▶ _TASK_:
Rewrite the entries below with "Viewport" changed to "Display" wherever it occurs, leaving every other part of each line as it is.

▶ _Data entries_:
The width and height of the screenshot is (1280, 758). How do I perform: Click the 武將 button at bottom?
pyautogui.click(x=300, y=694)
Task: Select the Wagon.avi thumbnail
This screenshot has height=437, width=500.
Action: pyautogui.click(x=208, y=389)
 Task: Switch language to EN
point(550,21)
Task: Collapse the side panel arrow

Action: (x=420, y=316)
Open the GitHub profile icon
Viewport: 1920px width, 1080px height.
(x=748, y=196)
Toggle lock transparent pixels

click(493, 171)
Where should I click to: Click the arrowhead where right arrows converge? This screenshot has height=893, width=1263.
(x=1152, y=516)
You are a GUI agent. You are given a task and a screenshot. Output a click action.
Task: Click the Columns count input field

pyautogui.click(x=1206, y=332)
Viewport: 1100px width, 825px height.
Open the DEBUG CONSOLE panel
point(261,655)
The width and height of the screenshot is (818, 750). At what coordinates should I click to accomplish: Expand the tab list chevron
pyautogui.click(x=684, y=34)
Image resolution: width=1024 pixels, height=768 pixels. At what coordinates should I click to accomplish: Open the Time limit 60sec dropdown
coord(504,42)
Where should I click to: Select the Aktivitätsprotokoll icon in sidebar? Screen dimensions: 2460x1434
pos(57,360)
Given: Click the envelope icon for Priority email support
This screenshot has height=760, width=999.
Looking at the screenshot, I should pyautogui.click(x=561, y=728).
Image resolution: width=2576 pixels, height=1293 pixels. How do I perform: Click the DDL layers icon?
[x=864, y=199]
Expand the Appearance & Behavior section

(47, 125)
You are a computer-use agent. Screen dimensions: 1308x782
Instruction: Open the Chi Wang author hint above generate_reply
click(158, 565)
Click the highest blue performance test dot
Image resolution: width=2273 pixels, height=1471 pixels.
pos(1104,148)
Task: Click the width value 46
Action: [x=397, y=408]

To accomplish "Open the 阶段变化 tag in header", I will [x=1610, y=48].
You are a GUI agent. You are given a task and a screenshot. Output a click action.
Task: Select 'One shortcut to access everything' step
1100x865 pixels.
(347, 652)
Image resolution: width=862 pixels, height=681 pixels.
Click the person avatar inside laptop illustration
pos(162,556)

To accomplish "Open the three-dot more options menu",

▶ _SOLUTION FOR THIS PROBLEM_:
The width and height of the screenshot is (1280, 758). How do I perform: Click the 武將 button at bottom?
pyautogui.click(x=300, y=694)
Task: Select the Wagon.avi thumbnail
This screenshot has height=437, width=500.
Action: pyautogui.click(x=208, y=389)
 Task: Switch language to EN
point(550,21)
Task: Collapse the side panel arrow

Action: (x=420, y=316)
Open the GitHub profile icon
Display: 1920px width, 1080px height.
(x=748, y=196)
Toggle lock transparent pixels

click(493, 171)
Where should I click to: Click the arrowhead where right arrows converge? This screenshot has height=893, width=1263.
(x=1152, y=516)
You are a GUI agent. You are given a task and a screenshot. Output a click action.
Task: Click the Columns count input field

pyautogui.click(x=1206, y=332)
Display: 1100px width, 825px height.
Open the DEBUG CONSOLE panel
point(261,655)
The width and height of the screenshot is (818, 750). At what coordinates should I click to accomplish: Expand the tab list chevron
pyautogui.click(x=684, y=34)
Image resolution: width=1024 pixels, height=768 pixels. At what coordinates should I click to accomplish: Open the Time limit 60sec dropdown
coord(504,42)
Where should I click to: Select the Aktivitätsprotokoll icon in sidebar? Screen dimensions: 2460x1434
pos(57,360)
Given: Click the envelope icon for Priority email support
This screenshot has height=760, width=999.
Looking at the screenshot, I should pyautogui.click(x=561, y=728).
Image resolution: width=2576 pixels, height=1293 pixels. How do I perform: Click the DDL layers icon?
[x=864, y=199]
Expand the Appearance & Behavior section

(47, 125)
You are a computer-use agent. Screen dimensions: 1308x782
Instruction: Open the Chi Wang author hint above generate_reply
click(158, 565)
Click the highest blue performance test dot
Image resolution: width=2273 pixels, height=1471 pixels.
pos(1104,148)
Task: Click the width value 46
Action: [x=397, y=408]

To accomplish "Open the 阶段变化 tag in header", I will [x=1610, y=48].
You are a GUI agent. You are given a task and a screenshot. Output a click action.
Task: Select 'One shortcut to access everything' step
1100x865 pixels.
(347, 652)
Image resolution: width=862 pixels, height=681 pixels.
Click the person avatar inside laptop illustration
pos(162,556)

To accomplish "Open the three-dot more options menu",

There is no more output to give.